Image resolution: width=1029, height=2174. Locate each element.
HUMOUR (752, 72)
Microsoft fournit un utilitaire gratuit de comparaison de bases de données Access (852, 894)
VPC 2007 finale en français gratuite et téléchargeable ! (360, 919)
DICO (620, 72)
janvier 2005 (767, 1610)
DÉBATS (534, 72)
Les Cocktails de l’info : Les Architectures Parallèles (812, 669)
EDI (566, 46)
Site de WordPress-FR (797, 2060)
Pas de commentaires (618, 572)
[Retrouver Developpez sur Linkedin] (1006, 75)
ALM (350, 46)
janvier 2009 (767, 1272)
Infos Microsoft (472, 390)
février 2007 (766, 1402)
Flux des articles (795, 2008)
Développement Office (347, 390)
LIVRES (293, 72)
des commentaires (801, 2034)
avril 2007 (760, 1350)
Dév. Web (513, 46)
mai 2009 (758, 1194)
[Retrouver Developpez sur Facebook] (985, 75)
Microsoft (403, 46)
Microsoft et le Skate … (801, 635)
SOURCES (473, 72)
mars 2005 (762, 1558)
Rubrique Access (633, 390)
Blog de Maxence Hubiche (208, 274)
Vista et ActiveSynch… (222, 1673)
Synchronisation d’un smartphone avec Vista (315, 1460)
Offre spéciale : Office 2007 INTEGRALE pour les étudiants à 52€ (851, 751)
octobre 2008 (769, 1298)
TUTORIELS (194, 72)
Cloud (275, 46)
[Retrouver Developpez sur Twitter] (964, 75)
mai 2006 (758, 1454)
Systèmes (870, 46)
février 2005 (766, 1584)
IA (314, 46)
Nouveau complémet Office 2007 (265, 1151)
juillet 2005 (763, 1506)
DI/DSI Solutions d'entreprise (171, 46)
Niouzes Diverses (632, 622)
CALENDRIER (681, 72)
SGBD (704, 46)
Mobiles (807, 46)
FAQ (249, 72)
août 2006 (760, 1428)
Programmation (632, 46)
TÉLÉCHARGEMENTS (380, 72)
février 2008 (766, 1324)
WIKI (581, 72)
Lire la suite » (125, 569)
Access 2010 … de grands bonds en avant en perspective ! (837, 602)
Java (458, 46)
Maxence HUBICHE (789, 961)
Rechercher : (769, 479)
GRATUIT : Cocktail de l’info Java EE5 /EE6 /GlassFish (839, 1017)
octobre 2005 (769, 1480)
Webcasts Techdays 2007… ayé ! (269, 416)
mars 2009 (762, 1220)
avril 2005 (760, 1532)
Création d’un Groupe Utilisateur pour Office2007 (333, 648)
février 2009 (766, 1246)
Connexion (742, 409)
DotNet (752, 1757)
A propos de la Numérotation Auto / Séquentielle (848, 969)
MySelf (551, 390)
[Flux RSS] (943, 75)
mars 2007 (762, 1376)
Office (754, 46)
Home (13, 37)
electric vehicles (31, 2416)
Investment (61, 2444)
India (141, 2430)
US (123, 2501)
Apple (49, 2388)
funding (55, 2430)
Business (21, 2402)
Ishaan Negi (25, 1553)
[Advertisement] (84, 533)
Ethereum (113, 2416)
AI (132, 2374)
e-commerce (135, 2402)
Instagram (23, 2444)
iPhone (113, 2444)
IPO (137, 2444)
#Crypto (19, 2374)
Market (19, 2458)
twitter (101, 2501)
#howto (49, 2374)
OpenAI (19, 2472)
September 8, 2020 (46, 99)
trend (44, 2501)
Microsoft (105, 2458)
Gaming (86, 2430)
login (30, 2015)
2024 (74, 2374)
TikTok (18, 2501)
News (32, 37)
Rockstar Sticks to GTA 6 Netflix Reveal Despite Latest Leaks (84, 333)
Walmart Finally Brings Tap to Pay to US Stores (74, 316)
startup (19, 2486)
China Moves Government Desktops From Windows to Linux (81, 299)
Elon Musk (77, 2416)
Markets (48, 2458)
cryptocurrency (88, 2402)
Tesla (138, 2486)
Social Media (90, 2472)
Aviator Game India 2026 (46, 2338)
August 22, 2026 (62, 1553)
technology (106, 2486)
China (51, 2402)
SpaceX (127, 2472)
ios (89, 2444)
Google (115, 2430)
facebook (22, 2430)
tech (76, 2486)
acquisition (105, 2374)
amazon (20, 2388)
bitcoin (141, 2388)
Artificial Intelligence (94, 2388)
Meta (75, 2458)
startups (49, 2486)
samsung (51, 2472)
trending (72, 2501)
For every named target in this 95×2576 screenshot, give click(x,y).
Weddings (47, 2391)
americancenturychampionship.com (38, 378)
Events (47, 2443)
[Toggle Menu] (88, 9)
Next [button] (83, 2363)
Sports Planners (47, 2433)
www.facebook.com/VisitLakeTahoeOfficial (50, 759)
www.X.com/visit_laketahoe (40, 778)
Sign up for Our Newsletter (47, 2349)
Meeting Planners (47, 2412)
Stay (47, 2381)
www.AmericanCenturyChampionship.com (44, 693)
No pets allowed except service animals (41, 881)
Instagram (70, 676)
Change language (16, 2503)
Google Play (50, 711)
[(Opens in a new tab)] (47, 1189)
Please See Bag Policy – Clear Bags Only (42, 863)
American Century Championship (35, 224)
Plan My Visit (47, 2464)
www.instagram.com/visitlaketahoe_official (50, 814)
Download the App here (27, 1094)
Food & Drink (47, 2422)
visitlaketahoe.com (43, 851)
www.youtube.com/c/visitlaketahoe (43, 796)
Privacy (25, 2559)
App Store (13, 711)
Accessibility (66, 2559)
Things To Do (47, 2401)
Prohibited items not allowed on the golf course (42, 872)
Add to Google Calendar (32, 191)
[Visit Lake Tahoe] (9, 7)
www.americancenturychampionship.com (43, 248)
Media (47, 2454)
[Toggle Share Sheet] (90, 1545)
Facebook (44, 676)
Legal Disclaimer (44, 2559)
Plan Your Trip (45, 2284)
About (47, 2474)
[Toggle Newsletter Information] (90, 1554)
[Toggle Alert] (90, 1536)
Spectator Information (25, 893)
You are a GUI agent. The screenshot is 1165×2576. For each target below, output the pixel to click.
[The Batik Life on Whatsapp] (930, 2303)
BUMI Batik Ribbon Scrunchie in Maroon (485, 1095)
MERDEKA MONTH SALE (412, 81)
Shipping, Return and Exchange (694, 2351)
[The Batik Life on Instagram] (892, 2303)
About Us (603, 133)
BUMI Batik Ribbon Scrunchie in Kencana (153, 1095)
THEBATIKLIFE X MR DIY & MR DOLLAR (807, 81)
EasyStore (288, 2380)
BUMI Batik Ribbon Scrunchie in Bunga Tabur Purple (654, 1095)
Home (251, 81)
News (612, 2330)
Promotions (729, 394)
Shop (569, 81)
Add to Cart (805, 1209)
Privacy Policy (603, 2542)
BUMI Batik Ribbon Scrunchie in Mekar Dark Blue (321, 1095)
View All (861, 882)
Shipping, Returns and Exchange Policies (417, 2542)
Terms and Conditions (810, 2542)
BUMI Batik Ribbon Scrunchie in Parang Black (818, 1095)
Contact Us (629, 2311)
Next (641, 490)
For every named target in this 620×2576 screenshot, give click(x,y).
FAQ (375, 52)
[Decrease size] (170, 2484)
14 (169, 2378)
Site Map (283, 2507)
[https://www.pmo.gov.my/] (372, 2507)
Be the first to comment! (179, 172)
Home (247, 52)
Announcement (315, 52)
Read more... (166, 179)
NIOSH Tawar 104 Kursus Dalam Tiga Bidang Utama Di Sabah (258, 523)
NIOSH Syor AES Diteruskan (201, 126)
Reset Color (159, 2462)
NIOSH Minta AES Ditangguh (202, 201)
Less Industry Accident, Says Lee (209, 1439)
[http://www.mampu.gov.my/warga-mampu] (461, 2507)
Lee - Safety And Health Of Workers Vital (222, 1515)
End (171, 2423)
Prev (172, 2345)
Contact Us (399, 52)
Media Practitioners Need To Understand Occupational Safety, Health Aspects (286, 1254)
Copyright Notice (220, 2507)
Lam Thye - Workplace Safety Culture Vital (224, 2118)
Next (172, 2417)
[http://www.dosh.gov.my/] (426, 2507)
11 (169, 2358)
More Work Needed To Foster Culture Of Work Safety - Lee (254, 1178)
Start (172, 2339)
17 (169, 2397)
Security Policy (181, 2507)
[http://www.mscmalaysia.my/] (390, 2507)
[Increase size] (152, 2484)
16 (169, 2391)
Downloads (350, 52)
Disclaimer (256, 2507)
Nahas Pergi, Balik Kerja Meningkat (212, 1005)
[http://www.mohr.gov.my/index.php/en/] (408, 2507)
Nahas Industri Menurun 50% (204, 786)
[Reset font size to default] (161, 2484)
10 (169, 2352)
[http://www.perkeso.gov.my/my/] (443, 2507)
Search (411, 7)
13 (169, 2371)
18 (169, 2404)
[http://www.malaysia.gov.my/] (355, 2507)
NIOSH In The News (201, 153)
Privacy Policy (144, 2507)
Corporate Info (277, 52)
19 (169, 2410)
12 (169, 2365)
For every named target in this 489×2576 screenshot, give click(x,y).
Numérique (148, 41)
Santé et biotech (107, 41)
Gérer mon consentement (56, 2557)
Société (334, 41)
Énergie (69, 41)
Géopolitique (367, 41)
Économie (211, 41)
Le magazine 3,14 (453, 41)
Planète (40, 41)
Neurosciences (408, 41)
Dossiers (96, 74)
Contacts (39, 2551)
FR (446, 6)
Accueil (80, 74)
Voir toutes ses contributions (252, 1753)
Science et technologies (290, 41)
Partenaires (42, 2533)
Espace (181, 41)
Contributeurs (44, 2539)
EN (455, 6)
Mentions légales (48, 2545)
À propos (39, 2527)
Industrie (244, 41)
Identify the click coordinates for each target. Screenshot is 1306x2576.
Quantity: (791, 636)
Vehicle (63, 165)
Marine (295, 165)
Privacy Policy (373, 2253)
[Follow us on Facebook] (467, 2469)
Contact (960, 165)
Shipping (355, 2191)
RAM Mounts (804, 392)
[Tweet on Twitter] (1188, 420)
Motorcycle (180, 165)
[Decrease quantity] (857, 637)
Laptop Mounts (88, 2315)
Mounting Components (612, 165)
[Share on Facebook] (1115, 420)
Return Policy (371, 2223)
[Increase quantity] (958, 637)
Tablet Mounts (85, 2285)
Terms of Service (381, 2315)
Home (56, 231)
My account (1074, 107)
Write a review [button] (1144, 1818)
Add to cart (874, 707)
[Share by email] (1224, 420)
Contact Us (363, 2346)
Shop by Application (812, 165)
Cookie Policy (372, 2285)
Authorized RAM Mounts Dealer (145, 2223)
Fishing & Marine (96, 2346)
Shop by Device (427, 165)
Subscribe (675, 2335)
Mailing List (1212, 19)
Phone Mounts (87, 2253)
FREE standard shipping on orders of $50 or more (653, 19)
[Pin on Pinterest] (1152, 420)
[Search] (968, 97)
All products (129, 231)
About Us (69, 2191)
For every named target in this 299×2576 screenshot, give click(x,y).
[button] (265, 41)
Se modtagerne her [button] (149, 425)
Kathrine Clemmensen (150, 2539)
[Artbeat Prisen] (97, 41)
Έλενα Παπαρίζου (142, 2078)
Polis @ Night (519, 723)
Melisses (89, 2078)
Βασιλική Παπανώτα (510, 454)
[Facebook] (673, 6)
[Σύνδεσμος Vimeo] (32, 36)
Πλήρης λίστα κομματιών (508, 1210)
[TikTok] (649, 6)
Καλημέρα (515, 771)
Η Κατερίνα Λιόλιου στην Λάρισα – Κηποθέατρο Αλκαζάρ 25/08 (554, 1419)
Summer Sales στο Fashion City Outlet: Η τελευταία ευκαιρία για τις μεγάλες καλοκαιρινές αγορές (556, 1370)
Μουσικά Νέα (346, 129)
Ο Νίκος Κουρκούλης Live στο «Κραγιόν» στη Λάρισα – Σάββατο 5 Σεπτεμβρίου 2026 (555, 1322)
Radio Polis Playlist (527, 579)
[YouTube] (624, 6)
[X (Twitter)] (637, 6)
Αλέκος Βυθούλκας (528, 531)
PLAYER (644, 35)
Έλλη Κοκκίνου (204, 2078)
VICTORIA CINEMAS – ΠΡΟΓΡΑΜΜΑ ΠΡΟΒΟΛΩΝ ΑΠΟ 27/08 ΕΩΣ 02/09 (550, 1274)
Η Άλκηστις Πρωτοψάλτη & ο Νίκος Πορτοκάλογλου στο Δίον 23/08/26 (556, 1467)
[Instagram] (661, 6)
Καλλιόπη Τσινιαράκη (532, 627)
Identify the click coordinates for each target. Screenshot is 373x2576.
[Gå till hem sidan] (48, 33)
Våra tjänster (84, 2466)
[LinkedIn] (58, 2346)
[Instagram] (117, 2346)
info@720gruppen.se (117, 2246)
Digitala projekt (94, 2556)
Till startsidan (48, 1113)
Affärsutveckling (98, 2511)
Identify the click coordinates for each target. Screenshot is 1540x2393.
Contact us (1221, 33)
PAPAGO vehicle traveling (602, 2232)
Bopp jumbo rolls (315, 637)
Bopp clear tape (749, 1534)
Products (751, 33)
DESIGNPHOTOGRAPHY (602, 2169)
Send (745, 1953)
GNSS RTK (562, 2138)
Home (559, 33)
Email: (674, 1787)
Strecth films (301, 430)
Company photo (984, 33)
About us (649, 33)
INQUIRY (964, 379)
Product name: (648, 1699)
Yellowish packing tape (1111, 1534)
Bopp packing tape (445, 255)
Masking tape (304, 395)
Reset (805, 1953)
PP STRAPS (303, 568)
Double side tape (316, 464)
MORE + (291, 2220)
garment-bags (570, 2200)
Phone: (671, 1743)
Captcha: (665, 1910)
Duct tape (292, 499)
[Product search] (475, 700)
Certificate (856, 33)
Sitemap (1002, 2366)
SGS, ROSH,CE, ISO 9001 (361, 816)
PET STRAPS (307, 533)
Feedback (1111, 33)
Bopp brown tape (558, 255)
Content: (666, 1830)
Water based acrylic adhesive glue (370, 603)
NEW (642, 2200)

Task goal: Write out the listing exactly from its first line to the line containing "[Retrouver Developpez sur Linkedin]". Both of those lines belong in the answer.

Exercise solution:
Image resolution: width=1029, height=2174. Locate each element.
HUMOUR (752, 72)
Microsoft fournit un utilitaire gratuit de comparaison de bases de données Access (852, 894)
VPC 2007 finale en français gratuite et téléchargeable ! (360, 919)
DICO (620, 72)
janvier 2005 (767, 1610)
DÉBATS (534, 72)
Les Cocktails de l’info : Les Architectures Parallèles (812, 669)
EDI (566, 46)
Site de WordPress-FR (797, 2060)
Pas de commentaires (618, 572)
[Retrouver Developpez sur Linkedin] (1006, 75)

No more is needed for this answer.